Dans mon expérience, l'explication et la compréhension ne permettent JAMAIS d'atteindre cet endroit.
Ce volcan si intimement caché se laisse découvrir par la bande. Il est comme ces étoiles qu'on distingue du coin de l'oeil et qui disparaissent lorsqu'on on essaie de les regarder en face. Un volcan reste invisible tant qu'il a sur lui un bouchon assez solide. Parfois, il produit quelques secousses. Certaines sont si subtiles qu'il faut des appareils sophistiqués pour les déceler. Parfois, il laisse échapper quelques fumerolles. Une émotion inexpliquée, une forte aversion ou un attrait puissant voire même une indifférence forcenée…. tout ce qui est inexpliqué, tout ce qui est justement nommé “incompréhensible” est une indication vers ce point aveugle. C'est un signal dont le mental ne sait que faire, mais que le corps ou le système émotionnel décode parfaitement.
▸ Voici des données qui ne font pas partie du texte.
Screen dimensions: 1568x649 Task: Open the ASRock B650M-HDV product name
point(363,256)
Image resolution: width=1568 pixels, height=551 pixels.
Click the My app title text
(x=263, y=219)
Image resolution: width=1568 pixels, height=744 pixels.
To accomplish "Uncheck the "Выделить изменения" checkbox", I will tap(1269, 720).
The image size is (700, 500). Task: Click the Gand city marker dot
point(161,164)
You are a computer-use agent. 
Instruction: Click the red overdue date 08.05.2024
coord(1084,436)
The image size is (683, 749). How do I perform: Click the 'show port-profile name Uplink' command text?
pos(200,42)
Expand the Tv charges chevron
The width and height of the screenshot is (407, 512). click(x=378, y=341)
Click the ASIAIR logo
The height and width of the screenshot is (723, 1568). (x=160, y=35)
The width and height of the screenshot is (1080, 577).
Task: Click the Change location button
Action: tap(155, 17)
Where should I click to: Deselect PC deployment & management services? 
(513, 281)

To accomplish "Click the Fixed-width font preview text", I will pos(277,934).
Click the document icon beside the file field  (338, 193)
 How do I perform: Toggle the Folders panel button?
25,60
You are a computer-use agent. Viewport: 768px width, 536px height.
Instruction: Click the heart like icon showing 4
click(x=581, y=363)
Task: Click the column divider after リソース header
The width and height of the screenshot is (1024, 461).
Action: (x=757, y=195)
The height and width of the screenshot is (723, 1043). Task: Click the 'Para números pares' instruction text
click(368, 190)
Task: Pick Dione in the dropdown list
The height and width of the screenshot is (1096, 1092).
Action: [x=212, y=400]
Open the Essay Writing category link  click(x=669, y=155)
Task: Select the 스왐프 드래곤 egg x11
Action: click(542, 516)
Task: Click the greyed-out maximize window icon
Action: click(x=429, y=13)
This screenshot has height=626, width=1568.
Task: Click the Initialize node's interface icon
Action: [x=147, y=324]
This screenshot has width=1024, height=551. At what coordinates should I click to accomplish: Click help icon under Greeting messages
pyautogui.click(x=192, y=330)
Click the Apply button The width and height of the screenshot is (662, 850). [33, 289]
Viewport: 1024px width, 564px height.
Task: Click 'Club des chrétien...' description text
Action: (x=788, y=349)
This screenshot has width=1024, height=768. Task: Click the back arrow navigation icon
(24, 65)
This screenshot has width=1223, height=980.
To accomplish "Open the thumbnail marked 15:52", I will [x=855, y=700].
Là où la raison dit “je n'y comprends rien” ou même “ça n'a pas de sens , allons voir ailleurs”, d'autres signaux invitent à s'asseoir, à attendre, à se laisser informer, curieux, sans attente ni questions. ou bien à se mettre en marche pour aller rencontrer. Alors, seulement nous pourrons élargir notre regard et apercevoir du coin de l'oeil cette étoile fuyante. Alors, nous comencerons à percevoir l'odeur qui rend notre maison si peu habitable.
Nous n'auront plus besoin que quelqu'un nous dise “ce qu'il pense de telle thérapie”. Nous saurons entendre si le thérapeute qui est là convient, s'il est en mesure de cheminer avec nous vers ce point aveugle, les yeux grand ouverts.